#### Task to complete
Your answer should consist of every line from the records that holds the string "agent".

===

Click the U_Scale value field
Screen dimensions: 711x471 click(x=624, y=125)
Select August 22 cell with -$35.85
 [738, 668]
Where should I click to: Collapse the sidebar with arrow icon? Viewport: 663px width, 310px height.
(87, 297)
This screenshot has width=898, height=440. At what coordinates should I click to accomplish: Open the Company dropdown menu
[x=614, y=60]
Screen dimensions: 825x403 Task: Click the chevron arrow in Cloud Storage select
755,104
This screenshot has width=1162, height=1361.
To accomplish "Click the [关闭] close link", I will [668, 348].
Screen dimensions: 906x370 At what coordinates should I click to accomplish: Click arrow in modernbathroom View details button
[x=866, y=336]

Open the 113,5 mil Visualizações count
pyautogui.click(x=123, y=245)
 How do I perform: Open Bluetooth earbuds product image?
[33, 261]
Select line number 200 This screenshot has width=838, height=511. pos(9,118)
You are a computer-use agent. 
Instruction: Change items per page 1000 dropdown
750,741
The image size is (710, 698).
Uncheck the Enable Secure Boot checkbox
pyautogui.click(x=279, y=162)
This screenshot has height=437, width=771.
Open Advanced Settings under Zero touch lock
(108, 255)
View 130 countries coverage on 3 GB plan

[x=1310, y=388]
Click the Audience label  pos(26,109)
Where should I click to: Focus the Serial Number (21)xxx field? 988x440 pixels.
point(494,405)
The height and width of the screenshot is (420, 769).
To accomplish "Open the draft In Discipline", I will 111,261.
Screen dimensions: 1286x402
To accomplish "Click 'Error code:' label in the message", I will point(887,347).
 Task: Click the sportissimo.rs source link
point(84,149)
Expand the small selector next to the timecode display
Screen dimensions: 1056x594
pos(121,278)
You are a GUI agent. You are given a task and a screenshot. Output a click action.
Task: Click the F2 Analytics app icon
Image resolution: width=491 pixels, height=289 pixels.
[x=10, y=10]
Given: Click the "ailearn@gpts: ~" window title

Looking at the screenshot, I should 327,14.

===

#### Reply to the exercise
You are a computer-use agent. 
You are a GUI agent. You are given a task and a screenshot. Output a click action.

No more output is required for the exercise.